EXERCISE BRIEF – Every entry should be reproduced word for word.

Stored data:
***

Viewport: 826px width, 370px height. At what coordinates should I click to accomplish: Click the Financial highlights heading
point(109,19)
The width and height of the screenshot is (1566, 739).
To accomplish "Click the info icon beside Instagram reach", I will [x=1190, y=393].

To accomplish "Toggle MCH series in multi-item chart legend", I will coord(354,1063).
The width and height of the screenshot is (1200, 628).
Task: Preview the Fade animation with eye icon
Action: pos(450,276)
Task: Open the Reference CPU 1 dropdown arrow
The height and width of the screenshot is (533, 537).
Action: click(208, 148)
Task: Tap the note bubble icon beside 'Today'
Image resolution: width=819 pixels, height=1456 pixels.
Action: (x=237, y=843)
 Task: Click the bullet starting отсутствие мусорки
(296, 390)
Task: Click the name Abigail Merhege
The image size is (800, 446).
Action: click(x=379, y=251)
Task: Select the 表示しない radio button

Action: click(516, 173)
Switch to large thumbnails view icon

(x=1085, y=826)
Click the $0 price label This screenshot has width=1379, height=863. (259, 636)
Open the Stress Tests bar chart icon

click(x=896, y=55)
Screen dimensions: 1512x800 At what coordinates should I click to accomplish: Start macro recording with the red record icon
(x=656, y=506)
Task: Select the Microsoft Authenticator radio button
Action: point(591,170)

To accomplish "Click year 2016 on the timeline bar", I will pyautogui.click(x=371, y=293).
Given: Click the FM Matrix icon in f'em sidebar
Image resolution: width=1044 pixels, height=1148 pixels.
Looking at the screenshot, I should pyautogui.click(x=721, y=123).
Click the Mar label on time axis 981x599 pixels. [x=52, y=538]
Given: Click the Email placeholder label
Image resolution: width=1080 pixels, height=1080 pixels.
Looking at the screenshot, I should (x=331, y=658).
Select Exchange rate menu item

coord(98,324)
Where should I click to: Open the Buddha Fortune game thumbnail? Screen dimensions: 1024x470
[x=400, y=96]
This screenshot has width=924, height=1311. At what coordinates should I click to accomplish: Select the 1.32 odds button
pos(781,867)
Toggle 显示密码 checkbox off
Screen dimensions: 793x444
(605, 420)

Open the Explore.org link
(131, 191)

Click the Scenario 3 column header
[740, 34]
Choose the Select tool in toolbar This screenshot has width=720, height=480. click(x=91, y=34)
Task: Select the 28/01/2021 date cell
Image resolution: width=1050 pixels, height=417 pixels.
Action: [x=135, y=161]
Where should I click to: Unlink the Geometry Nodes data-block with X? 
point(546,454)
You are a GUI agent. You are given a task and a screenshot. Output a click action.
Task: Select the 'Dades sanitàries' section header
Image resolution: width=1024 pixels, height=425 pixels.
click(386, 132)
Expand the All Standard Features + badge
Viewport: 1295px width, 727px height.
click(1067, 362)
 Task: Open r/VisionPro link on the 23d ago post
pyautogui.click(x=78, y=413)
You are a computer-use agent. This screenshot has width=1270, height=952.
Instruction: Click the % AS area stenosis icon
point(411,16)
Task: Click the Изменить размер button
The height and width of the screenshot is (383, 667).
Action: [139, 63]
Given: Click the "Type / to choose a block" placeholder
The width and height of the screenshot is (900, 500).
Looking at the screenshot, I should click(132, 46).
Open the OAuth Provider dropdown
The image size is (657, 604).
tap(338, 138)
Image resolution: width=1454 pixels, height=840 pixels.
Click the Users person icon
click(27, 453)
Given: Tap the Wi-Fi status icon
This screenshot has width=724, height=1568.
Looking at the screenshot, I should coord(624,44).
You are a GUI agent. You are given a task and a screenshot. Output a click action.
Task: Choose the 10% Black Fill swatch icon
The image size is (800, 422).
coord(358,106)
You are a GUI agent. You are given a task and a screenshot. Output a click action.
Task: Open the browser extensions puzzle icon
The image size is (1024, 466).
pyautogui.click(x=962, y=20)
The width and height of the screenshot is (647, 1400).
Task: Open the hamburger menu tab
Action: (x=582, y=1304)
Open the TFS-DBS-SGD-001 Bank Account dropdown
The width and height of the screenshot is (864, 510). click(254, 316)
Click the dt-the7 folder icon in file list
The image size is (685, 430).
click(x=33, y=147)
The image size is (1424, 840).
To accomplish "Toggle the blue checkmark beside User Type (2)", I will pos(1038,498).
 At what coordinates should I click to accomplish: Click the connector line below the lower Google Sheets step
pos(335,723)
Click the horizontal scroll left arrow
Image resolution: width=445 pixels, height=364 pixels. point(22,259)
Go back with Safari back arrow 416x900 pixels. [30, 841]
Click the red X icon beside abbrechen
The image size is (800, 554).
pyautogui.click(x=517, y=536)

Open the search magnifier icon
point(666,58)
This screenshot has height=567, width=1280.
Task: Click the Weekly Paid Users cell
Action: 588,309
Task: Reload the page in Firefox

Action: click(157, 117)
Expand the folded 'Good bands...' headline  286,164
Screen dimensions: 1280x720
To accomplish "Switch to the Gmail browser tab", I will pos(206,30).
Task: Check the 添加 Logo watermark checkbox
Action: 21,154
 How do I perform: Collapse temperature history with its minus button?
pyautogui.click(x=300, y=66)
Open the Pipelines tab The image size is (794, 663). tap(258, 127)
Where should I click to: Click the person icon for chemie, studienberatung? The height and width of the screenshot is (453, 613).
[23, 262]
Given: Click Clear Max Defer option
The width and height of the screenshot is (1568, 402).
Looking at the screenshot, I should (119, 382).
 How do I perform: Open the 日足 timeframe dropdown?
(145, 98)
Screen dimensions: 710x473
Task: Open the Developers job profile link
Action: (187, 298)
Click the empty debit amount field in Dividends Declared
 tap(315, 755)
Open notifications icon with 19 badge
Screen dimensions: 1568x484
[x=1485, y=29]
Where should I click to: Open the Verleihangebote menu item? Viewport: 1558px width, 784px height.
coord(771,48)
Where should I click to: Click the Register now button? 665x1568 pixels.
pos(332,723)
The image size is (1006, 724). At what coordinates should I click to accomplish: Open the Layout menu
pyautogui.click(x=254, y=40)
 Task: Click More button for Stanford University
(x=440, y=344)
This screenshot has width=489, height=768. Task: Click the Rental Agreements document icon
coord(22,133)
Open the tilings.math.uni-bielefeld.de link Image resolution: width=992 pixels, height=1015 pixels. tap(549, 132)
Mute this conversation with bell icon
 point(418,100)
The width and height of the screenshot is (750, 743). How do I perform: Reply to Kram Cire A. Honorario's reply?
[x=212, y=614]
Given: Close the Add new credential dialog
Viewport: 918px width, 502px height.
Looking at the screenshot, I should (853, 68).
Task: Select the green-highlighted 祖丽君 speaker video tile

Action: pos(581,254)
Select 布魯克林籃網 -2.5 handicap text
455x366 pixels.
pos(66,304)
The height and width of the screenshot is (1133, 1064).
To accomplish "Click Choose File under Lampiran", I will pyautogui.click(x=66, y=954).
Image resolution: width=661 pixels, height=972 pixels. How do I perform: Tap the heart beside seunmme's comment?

***

EXERCISE OUTPUT –
Viewport: 826px width, 370px height. At what coordinates should I click to accomplish: Click the Financial highlights heading
point(109,19)
The width and height of the screenshot is (1566, 739).
To accomplish "Click the info icon beside Instagram reach", I will [x=1190, y=393].

To accomplish "Toggle MCH series in multi-item chart legend", I will coord(354,1063).
The width and height of the screenshot is (1200, 628).
Task: Preview the Fade animation with eye icon
Action: pos(450,276)
Task: Open the Reference CPU 1 dropdown arrow
The height and width of the screenshot is (533, 537).
Action: click(208, 148)
Task: Tap the note bubble icon beside 'Today'
Image resolution: width=819 pixels, height=1456 pixels.
Action: (x=237, y=843)
 Task: Click the bullet starting отсутствие мусорки
(296, 390)
Task: Click the name Abigail Merhege
The image size is (800, 446).
Action: click(x=379, y=251)
Task: Select the 表示しない radio button

Action: click(516, 173)
Switch to large thumbnails view icon

(x=1085, y=826)
Click the $0 price label This screenshot has width=1379, height=863. (259, 636)
Open the Stress Tests bar chart icon

click(x=896, y=55)
Screen dimensions: 1512x800 At what coordinates should I click to accomplish: Start macro recording with the red record icon
(x=656, y=506)
Task: Select the Microsoft Authenticator radio button
Action: point(591,170)

To accomplish "Click year 2016 on the timeline bar", I will pyautogui.click(x=371, y=293).
Given: Click the FM Matrix icon in f'em sidebar
Image resolution: width=1044 pixels, height=1148 pixels.
Looking at the screenshot, I should pyautogui.click(x=721, y=123).
Click the Mar label on time axis 981x599 pixels. [x=52, y=538]
Given: Click the Email placeholder label
Image resolution: width=1080 pixels, height=1080 pixels.
Looking at the screenshot, I should (x=331, y=658).
Select Exchange rate menu item

coord(98,324)
Where should I click to: Open the Buddha Fortune game thumbnail? Screen dimensions: 1024x470
[x=400, y=96]
This screenshot has width=924, height=1311. At what coordinates should I click to accomplish: Select the 1.32 odds button
pos(781,867)
Toggle 显示密码 checkbox off
Screen dimensions: 793x444
(605, 420)

Open the Explore.org link
(131, 191)

Click the Scenario 3 column header
[740, 34]
Choose the Select tool in toolbar This screenshot has width=720, height=480. click(x=91, y=34)
Task: Select the 28/01/2021 date cell
Image resolution: width=1050 pixels, height=417 pixels.
Action: [x=135, y=161]
Where should I click to: Unlink the Geometry Nodes data-block with X? 
point(546,454)
You are a GUI agent. You are given a task and a screenshot. Output a click action.
Task: Select the 'Dades sanitàries' section header
Image resolution: width=1024 pixels, height=425 pixels.
click(386, 132)
Expand the All Standard Features + badge
Viewport: 1295px width, 727px height.
click(1067, 362)
 Task: Open r/VisionPro link on the 23d ago post
pyautogui.click(x=78, y=413)
You are a computer-use agent. This screenshot has width=1270, height=952.
Instruction: Click the % AS area stenosis icon
point(411,16)
Task: Click the Изменить размер button
The height and width of the screenshot is (383, 667).
Action: [139, 63]
Given: Click the "Type / to choose a block" placeholder
The width and height of the screenshot is (900, 500).
Looking at the screenshot, I should click(132, 46).
Open the OAuth Provider dropdown
The image size is (657, 604).
tap(338, 138)
Image resolution: width=1454 pixels, height=840 pixels.
Click the Users person icon
click(27, 453)
Given: Tap the Wi-Fi status icon
This screenshot has width=724, height=1568.
Looking at the screenshot, I should coord(624,44).
You are a GUI agent. You are given a task and a screenshot. Output a click action.
Task: Choose the 10% Black Fill swatch icon
The image size is (800, 422).
coord(358,106)
You are a GUI agent. You are given a task and a screenshot. Output a click action.
Task: Open the browser extensions puzzle icon
The image size is (1024, 466).
pyautogui.click(x=962, y=20)
The width and height of the screenshot is (647, 1400).
Task: Open the hamburger menu tab
Action: (x=582, y=1304)
Open the TFS-DBS-SGD-001 Bank Account dropdown
The width and height of the screenshot is (864, 510). click(254, 316)
Click the dt-the7 folder icon in file list
The image size is (685, 430).
click(x=33, y=147)
The image size is (1424, 840).
To accomplish "Toggle the blue checkmark beside User Type (2)", I will pos(1038,498).
 At what coordinates should I click to accomplish: Click the connector line below the lower Google Sheets step
pos(335,723)
Click the horizontal scroll left arrow
Image resolution: width=445 pixels, height=364 pixels. point(22,259)
Go back with Safari back arrow 416x900 pixels. [30, 841]
Click the red X icon beside abbrechen
The image size is (800, 554).
pyautogui.click(x=517, y=536)

Open the search magnifier icon
point(666,58)
This screenshot has height=567, width=1280.
Task: Click the Weekly Paid Users cell
Action: 588,309
Task: Reload the page in Firefox

Action: click(157, 117)
Expand the folded 'Good bands...' headline  286,164
Screen dimensions: 1280x720
To accomplish "Switch to the Gmail browser tab", I will pos(206,30).
Task: Check the 添加 Logo watermark checkbox
Action: 21,154
 How do I perform: Collapse temperature history with its minus button?
pyautogui.click(x=300, y=66)
Open the Pipelines tab The image size is (794, 663). tap(258, 127)
Where should I click to: Click the person icon for chemie, studienberatung? The height and width of the screenshot is (453, 613).
[23, 262]
Given: Click Clear Max Defer option
The width and height of the screenshot is (1568, 402).
Looking at the screenshot, I should (119, 382).
 How do I perform: Open the 日足 timeframe dropdown?
(145, 98)
Screen dimensions: 710x473
Task: Open the Developers job profile link
Action: (187, 298)
Click the empty debit amount field in Dividends Declared
 tap(315, 755)
Open notifications icon with 19 badge
Screen dimensions: 1568x484
[x=1485, y=29]
Where should I click to: Open the Verleihangebote menu item? Viewport: 1558px width, 784px height.
coord(771,48)
Where should I click to: Click the Register now button? 665x1568 pixels.
pos(332,723)
The image size is (1006, 724). At what coordinates should I click to accomplish: Open the Layout menu
pyautogui.click(x=254, y=40)
 Task: Click More button for Stanford University
(x=440, y=344)
This screenshot has width=489, height=768. Task: Click the Rental Agreements document icon
coord(22,133)
Open the tilings.math.uni-bielefeld.de link Image resolution: width=992 pixels, height=1015 pixels. tap(549, 132)
Mute this conversation with bell icon
 point(418,100)
The width and height of the screenshot is (750, 743). How do I perform: Reply to Kram Cire A. Honorario's reply?
[x=212, y=614]
Given: Close the Add new credential dialog
Viewport: 918px width, 502px height.
Looking at the screenshot, I should (853, 68).
Task: Select the green-highlighted 祖丽君 speaker video tile

Action: pos(581,254)
Select 布魯克林籃網 -2.5 handicap text
455x366 pixels.
pos(66,304)
The height and width of the screenshot is (1133, 1064).
To accomplish "Click Choose File under Lampiran", I will pyautogui.click(x=66, y=954).
Image resolution: width=661 pixels, height=972 pixels. How do I perform: Tap the heart beside seunmme's comment?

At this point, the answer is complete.